*** Block opens ***

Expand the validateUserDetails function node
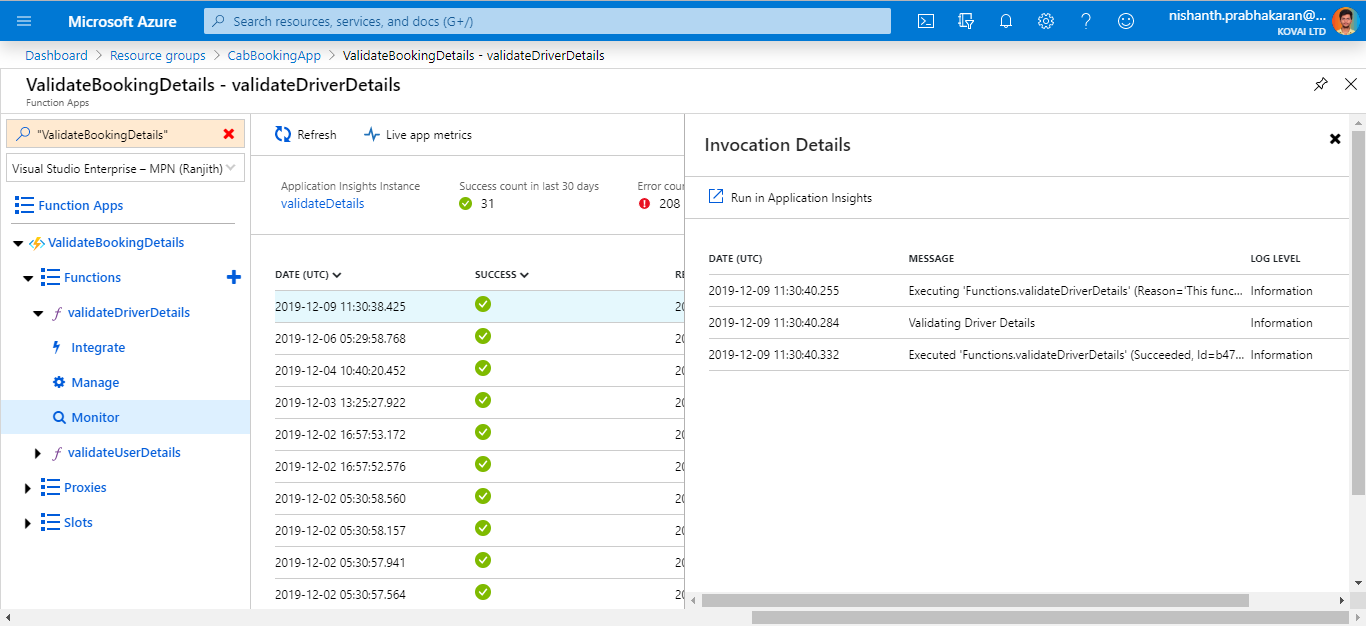 39,453
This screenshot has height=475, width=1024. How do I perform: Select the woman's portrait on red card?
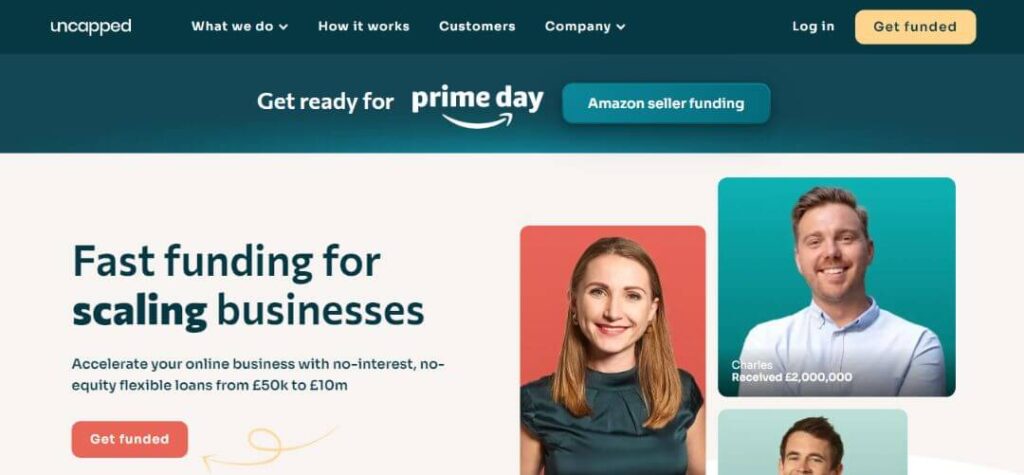613,350
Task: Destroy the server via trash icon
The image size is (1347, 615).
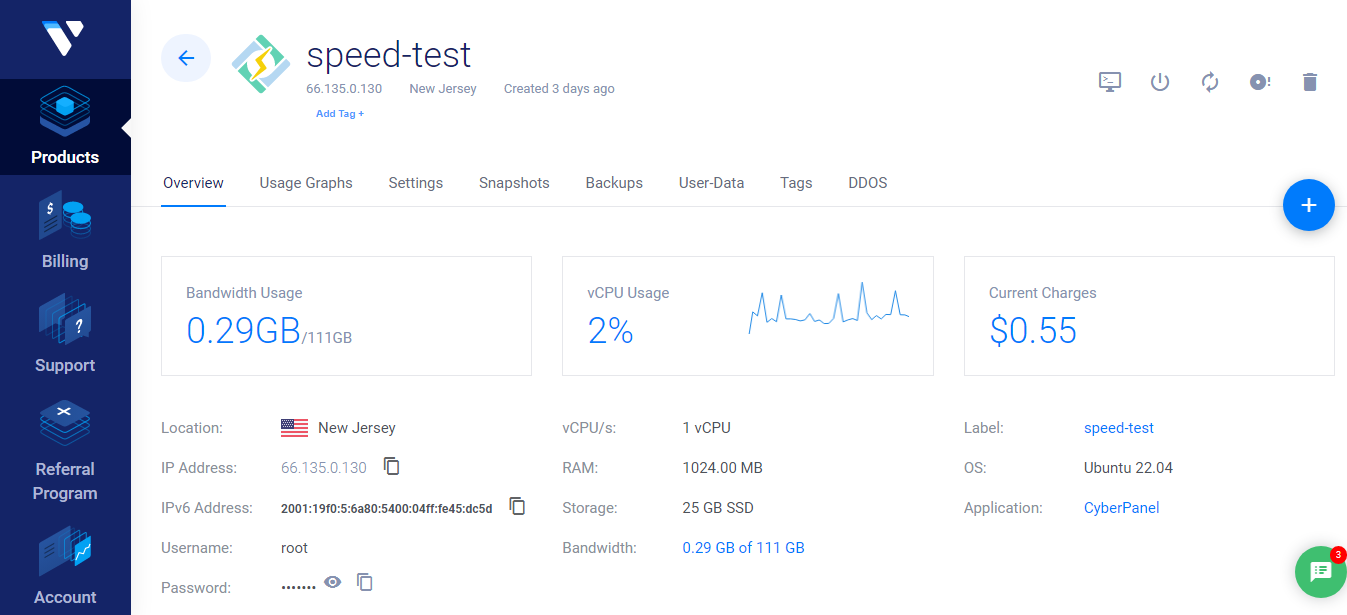Action: (x=1309, y=82)
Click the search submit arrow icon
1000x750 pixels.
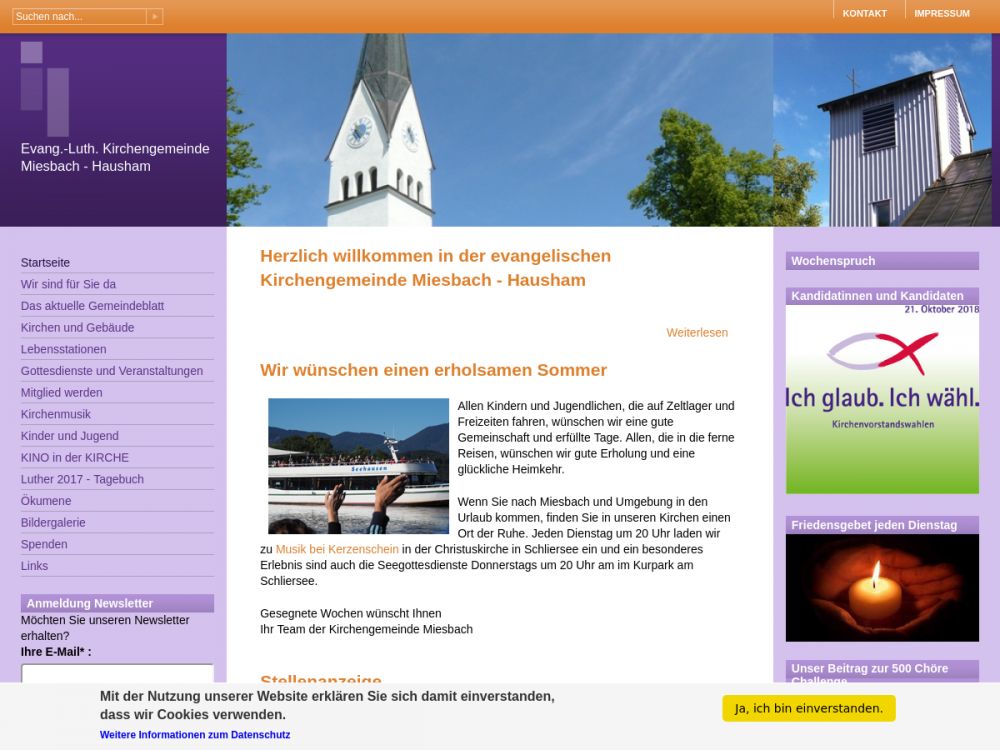[154, 17]
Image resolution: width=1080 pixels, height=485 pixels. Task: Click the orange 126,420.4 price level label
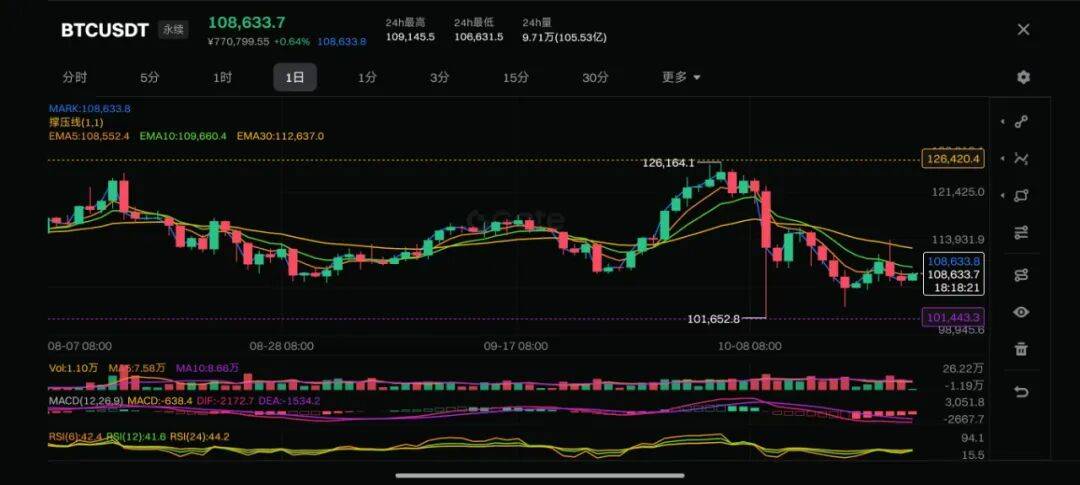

*** Block closes ***

Return every line above that contains the word "icon".

Task: Destroy the server via trash icon
Click the search submit arrow icon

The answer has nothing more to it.